A slow nod. His eyes, hidden behind dark lenses, gave nothing away—whether he was measuring her or the bird. “I’ve got your reward.”

Tess turned without hurry, as though she’d just heard the price of a handbag she’d never consider buying. She flicked ash into a half-empty glass, smoke curling around her profile like a silk scarf.

“I insist.”

“I’m not interested in filthy money.”

The words didn’t drop—they landed like a knife, gleaming and final, wedged between them.

The silence that followed stretched so long I was tempted to turn my head, just to check if they were still there or if they’d evaporated into the tension.

Then Ryder’s voice, sudden, like a needle skidding across vinyl: “Wait… is that—? That’s Lev Mirov! No way. You listen to Lev Mirov?”

Tess didn’t answer at once. She reached for the bottle of red she’d staged hours earlier, uncorked it with a crisp pop, and poured herself a glass.

She took a slow sip, letting the wine roll across her lips and throat like a secret worth savoring.

Only then did she turn, leaning back against the counter, her gaze steady on him as though preparing to deliver a lesson he wouldn’t forget.

“Do I listen to the greatest jazz musician of all time? Which is to say, the greatest musician of all time…” She let the words hang, rich with intention. “…the answer is yes.”

“I’ve never met anyone who listened to Lev Mirov,” he admitted, his voice a mix of surprise and something that edged dangerously close to admiration.

“Neither have I,” Tess shot back.

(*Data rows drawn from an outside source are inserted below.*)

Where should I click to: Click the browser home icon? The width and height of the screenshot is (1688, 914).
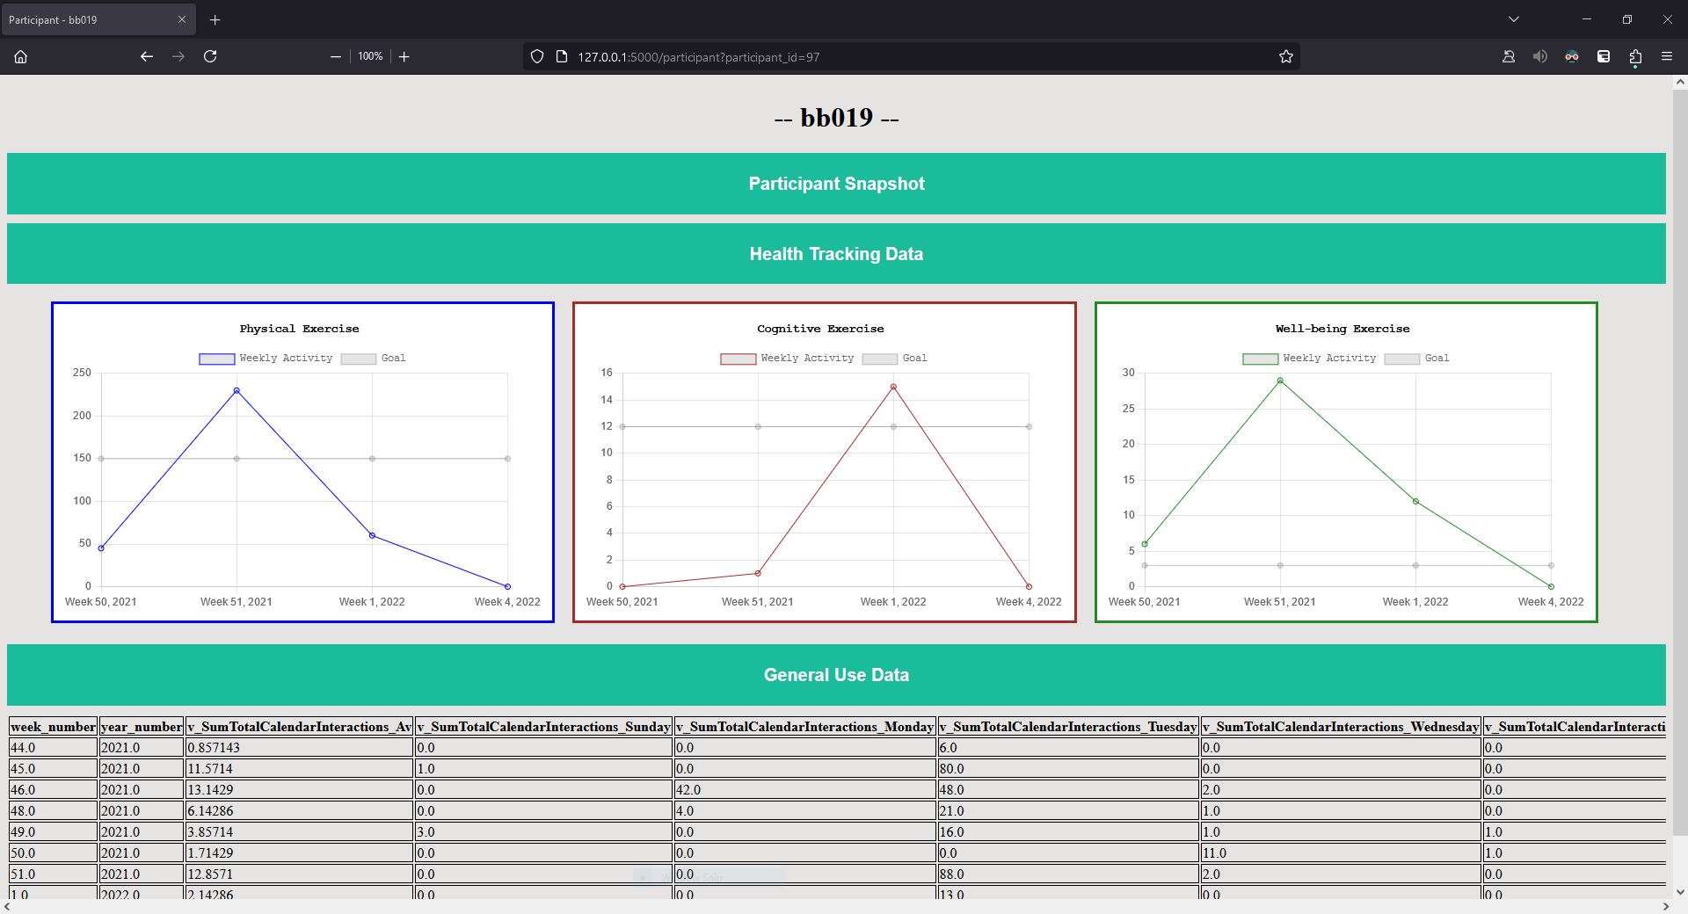21,56
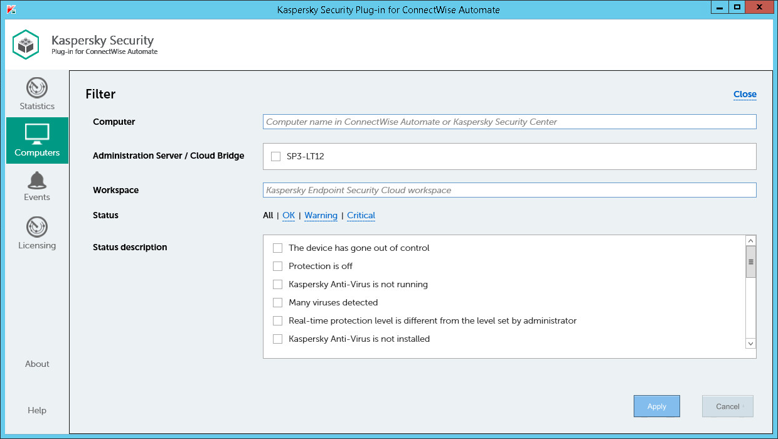The image size is (778, 439).
Task: Open the Licensing sidebar icon
Action: coord(37,227)
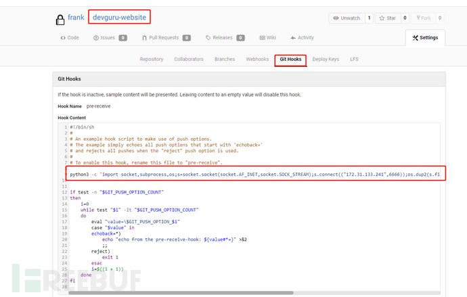Click the Code brackets icon
Screen dimensions: 467x297
pyautogui.click(x=63, y=38)
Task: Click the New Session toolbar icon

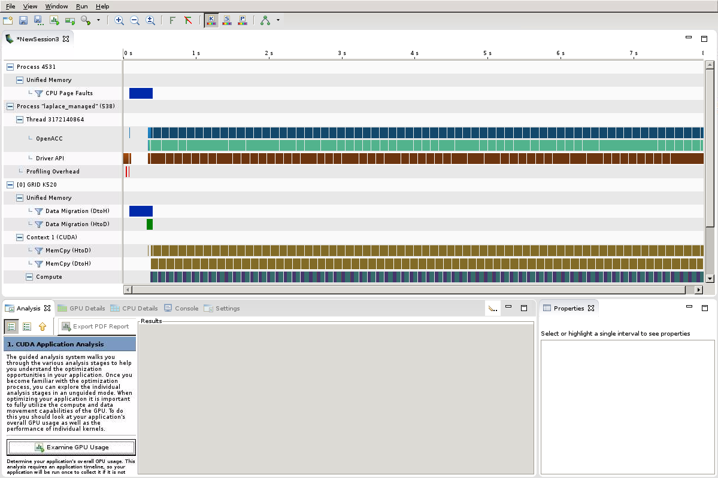Action: 8,20
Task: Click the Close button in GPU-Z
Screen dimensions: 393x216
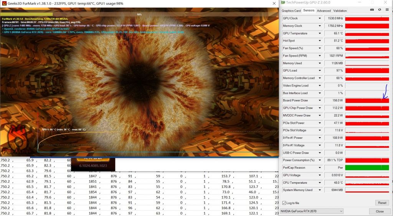Action: [380, 211]
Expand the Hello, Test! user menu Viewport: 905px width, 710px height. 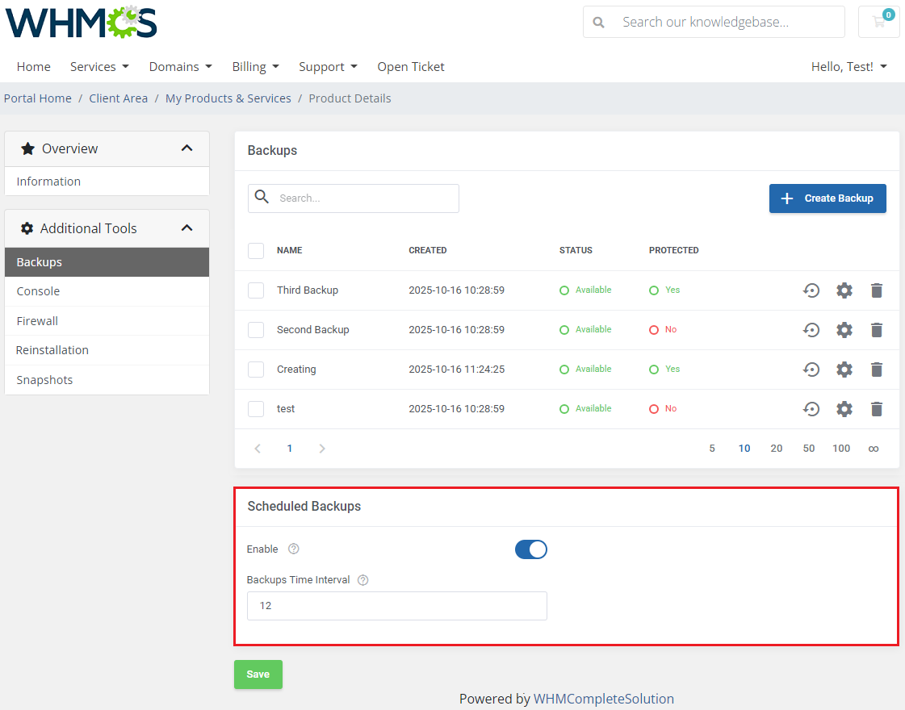coord(848,67)
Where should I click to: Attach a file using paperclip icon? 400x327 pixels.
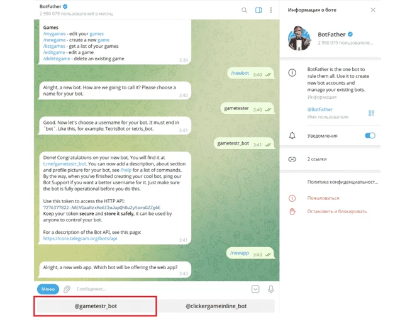click(67, 289)
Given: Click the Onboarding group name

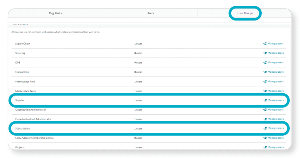Looking at the screenshot, I should click(22, 72).
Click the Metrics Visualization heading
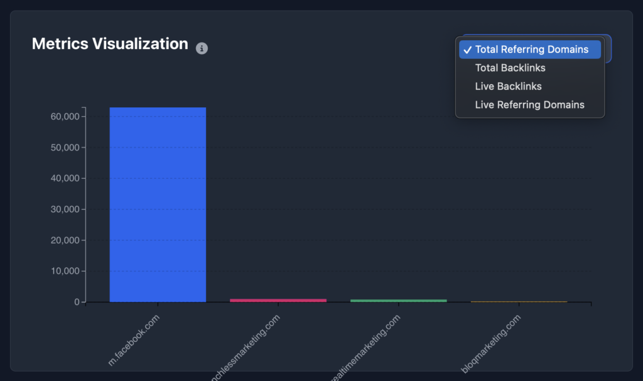This screenshot has width=643, height=381. [x=110, y=43]
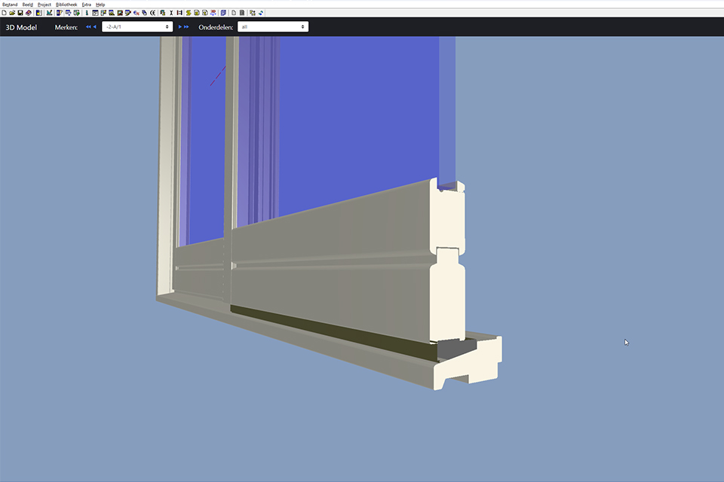Viewport: 724px width, 482px height.
Task: Open the Beeld menu
Action: 28,5
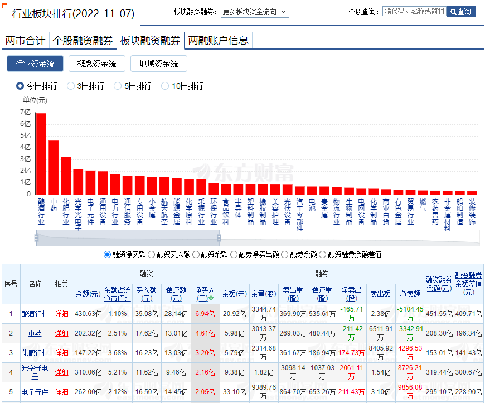
Task: Go to 两融账户信息 tab
Action: pos(218,41)
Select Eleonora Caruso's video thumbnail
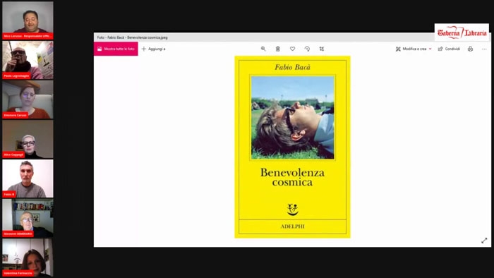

Then, as if a thought had just dropped on her from nowhere, she gave him a slow once-over, the corners of her mouth curling with the faintest trace of disdain. “Actually, it’s strange that…” She stopped. “Forget it.”

He drew his chin back a fraction, stung. “What do you mean by that?”

“I didn’t say anything.”

“Exactly. Which means you were implying something.”

“You musicians are all messed up,” she said, draining her glass in one swallow and topping it off again.

“You were about to say it’s strange that someone like me, who writes commercial hits, would be a fan of Lev Mirov.”

“Those were your words…”

Ryder sighed, tilting his head, a flicker in his eyes—half amused, half wounded. “Well, for your information, I’m working on a new record. And it’s going to be heavily Mirov-inspired.”

“Good for you,” Tess replied, her tone so glacial it could have sprouted icicles from the ceiling.

Ryder stared at her, motionless, like he was contemplating a twenty-foot statue uncovered in the middle of a jungle: incomprehensible, magnetic, maybe dangerous.

Then she struck him right in the chest. “Sorry, but I’m going to have to ask you to leave. I’ve got an appointment at the Tropical Jazz Club.”

I’d only find out later that it was the legendary spot where Lev Mirov himself played.

In that instant, Ryder would’ve needed a heavy-duty crane to lift his jaw off the floor.